§ **AIM OF THE EXERCISE**:
Each line of the material, from the first through the one containing "Given: Select the AIX", is to be written out exactly.

§ **SUPPLIED MATERIAL**:
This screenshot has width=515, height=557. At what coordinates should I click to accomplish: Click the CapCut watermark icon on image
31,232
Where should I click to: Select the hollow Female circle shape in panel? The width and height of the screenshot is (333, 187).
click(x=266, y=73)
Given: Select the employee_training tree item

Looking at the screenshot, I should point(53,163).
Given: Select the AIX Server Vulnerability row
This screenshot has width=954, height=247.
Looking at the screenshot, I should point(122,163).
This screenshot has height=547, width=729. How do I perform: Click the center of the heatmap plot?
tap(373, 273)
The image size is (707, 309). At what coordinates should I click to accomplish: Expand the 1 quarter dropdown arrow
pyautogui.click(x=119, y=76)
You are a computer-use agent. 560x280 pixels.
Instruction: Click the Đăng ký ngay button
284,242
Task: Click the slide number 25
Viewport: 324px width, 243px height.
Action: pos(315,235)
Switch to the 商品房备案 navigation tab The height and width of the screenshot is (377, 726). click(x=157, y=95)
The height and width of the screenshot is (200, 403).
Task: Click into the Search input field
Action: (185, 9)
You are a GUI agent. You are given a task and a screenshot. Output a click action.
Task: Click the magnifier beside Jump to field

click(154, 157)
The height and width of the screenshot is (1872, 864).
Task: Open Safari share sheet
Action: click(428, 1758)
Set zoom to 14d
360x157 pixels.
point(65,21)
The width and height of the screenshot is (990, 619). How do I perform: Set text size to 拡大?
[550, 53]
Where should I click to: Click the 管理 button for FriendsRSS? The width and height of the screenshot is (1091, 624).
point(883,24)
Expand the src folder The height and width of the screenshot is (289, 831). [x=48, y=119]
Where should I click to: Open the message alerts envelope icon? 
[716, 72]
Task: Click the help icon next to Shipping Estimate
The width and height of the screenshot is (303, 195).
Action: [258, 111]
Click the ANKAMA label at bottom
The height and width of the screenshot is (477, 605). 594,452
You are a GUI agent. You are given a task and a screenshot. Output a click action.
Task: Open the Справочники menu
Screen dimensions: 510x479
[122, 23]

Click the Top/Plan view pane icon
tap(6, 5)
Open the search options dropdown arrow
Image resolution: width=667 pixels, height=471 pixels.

§ **RESULT FOR THIS TASK**:
This screenshot has width=515, height=557. At what coordinates should I click to accomplish: Click the CapCut watermark icon on image
31,232
Where should I click to: Select the hollow Female circle shape in panel? The width and height of the screenshot is (333, 187).
click(x=266, y=73)
Given: Select the employee_training tree item

Looking at the screenshot, I should point(53,163).
Given: Select the AIX Server Vulnerability row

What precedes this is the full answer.